=== About this exercise ===
Among the following entries, count the lines that contain "Saturday" and report only the result.

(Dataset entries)
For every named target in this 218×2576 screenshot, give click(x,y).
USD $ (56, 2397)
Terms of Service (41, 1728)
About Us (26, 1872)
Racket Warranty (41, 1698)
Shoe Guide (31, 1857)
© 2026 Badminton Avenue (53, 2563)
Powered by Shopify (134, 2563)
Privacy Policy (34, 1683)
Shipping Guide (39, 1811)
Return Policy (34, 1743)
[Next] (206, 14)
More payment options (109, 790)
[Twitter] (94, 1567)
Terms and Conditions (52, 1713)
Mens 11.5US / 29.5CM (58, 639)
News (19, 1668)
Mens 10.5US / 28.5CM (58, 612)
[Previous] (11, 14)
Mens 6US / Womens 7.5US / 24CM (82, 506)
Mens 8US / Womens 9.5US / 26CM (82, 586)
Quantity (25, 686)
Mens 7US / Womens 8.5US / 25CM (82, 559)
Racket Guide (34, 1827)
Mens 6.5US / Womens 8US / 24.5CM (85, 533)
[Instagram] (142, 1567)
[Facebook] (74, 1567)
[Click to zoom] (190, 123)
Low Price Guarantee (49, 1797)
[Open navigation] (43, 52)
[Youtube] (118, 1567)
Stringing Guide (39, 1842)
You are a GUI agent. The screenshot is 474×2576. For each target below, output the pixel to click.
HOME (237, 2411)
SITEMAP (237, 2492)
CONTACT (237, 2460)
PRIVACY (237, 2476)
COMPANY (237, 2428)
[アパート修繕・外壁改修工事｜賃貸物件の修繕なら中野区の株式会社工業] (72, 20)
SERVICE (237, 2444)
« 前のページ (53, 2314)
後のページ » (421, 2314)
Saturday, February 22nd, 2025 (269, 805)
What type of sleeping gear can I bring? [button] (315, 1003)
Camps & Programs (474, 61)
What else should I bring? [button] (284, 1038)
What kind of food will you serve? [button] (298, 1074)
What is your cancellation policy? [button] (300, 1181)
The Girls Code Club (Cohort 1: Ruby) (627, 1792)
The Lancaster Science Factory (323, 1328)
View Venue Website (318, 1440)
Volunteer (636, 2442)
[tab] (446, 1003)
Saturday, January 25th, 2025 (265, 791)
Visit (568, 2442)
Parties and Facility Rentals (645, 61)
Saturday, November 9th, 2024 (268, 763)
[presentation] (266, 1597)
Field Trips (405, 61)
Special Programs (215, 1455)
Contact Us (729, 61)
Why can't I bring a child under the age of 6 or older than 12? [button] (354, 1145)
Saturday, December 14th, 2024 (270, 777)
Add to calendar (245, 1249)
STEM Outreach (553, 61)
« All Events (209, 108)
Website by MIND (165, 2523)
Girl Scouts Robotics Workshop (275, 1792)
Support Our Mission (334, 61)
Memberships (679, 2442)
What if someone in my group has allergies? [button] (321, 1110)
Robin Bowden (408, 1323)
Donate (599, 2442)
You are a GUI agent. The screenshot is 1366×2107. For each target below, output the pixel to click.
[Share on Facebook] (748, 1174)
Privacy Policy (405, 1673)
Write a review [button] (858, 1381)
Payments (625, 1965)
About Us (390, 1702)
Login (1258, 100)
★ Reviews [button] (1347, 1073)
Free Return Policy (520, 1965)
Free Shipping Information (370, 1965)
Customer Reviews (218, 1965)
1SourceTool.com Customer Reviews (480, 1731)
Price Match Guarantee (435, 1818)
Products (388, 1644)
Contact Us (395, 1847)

=== Response ===
4